── The input

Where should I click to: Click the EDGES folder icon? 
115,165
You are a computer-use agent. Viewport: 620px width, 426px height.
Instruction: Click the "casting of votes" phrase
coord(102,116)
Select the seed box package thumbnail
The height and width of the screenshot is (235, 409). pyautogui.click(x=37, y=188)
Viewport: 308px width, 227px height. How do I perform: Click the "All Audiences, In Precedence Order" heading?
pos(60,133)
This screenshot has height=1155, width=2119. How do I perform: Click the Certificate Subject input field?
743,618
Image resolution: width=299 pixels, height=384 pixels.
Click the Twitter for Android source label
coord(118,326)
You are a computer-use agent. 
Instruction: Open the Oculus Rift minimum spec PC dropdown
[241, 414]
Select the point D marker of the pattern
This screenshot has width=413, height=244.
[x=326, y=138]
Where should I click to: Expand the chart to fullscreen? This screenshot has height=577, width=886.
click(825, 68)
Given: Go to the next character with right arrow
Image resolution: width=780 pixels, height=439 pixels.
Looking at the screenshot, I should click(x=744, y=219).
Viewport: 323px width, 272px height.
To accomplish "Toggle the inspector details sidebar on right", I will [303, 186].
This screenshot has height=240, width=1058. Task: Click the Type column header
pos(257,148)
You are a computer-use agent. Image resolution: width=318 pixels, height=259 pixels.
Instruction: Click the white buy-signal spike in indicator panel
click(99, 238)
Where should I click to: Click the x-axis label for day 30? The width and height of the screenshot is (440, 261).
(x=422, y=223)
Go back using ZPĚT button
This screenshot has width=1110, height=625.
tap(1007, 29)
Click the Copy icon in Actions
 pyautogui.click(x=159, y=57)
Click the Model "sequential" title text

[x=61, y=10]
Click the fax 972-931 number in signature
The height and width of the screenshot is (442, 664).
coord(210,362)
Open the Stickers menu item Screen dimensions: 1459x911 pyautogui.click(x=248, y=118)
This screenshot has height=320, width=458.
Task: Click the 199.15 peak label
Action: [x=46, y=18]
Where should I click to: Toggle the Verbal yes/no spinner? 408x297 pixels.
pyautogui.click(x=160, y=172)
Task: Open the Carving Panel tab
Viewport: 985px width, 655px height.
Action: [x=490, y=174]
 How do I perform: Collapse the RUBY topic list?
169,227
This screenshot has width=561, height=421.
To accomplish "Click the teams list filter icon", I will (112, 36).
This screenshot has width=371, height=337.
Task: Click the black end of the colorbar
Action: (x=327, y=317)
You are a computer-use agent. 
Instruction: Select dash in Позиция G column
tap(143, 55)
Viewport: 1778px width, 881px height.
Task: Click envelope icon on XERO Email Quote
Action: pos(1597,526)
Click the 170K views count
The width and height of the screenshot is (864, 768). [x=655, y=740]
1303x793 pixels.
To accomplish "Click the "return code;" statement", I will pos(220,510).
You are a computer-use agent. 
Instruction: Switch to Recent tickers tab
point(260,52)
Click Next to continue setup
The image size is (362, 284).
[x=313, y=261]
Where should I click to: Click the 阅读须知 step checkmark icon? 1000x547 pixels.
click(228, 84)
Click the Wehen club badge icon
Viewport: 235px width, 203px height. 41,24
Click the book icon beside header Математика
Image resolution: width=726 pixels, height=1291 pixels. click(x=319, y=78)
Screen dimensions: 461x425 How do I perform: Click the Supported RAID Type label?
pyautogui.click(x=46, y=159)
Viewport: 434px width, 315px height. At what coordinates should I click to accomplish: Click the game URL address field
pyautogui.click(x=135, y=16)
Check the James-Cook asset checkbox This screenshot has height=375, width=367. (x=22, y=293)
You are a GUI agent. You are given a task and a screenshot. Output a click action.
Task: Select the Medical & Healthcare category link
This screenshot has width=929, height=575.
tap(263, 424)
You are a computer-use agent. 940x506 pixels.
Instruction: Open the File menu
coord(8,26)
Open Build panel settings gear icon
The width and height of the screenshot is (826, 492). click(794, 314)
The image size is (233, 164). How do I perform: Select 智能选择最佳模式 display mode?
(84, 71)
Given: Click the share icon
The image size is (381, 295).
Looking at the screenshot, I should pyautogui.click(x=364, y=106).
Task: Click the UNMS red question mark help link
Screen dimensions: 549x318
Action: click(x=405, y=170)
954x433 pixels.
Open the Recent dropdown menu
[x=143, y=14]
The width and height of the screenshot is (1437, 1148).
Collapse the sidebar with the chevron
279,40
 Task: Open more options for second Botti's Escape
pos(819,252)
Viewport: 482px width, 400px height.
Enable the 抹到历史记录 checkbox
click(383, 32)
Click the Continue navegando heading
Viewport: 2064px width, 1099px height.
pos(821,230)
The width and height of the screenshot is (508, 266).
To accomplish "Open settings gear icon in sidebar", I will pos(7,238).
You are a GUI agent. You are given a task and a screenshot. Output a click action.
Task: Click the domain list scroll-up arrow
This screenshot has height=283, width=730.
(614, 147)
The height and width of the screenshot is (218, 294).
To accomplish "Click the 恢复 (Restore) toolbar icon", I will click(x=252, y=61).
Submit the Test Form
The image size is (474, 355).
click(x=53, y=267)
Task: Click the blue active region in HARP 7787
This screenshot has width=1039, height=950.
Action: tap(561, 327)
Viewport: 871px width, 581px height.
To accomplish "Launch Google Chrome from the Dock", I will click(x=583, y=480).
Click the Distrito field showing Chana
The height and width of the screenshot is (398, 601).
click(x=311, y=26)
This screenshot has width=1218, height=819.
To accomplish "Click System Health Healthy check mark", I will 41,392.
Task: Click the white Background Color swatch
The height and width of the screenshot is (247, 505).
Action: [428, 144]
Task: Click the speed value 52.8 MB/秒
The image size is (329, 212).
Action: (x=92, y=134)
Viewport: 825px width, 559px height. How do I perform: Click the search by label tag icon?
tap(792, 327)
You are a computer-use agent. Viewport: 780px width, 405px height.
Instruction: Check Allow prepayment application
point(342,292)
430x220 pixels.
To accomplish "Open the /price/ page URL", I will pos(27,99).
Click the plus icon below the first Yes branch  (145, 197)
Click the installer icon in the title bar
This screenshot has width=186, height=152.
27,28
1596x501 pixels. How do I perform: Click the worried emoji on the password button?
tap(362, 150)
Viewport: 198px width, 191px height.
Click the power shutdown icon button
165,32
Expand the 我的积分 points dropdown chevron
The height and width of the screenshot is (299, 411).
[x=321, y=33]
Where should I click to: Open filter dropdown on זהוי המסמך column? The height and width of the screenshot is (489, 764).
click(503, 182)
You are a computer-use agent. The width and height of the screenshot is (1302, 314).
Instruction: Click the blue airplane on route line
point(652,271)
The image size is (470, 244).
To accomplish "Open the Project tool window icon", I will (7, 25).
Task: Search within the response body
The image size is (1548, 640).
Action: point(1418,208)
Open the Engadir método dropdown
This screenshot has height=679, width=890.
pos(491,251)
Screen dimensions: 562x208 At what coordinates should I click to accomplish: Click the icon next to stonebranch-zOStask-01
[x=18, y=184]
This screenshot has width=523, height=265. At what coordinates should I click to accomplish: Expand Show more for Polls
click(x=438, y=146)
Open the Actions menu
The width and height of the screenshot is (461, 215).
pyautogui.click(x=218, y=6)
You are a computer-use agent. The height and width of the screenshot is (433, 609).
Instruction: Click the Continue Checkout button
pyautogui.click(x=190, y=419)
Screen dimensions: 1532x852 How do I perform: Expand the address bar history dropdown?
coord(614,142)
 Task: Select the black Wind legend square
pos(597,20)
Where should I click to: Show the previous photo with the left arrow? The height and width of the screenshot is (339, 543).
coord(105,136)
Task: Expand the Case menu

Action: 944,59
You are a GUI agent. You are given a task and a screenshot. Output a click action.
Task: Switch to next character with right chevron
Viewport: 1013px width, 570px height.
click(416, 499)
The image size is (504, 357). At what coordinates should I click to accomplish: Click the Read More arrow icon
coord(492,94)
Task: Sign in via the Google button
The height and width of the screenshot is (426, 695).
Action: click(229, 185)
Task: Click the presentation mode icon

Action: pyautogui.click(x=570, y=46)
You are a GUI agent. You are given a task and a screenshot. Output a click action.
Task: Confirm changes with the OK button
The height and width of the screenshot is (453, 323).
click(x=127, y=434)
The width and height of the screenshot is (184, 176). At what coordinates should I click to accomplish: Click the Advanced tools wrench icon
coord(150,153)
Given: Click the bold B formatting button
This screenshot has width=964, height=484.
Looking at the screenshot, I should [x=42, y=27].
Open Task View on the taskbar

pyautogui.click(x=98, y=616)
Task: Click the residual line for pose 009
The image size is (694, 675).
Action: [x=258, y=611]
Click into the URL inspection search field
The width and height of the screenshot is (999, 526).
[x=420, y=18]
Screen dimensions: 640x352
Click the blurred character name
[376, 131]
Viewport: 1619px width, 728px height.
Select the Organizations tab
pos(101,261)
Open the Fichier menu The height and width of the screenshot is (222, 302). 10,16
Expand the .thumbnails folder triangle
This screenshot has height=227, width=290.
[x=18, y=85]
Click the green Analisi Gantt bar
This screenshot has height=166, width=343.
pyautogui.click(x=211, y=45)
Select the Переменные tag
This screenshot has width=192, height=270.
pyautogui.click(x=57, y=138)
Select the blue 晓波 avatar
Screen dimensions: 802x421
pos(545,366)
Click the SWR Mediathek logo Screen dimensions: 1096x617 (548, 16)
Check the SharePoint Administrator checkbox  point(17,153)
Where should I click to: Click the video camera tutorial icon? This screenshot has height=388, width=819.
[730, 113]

────

Goal of the exercise:
Which of the lines above hold the string "right"? Copy each one.

Response for this exercise:
Given: Go to the next character with right arrow
To accomplish "Toggle the inspector details sidebar on right", I will [303, 186].
Task: Switch to next character with right chevron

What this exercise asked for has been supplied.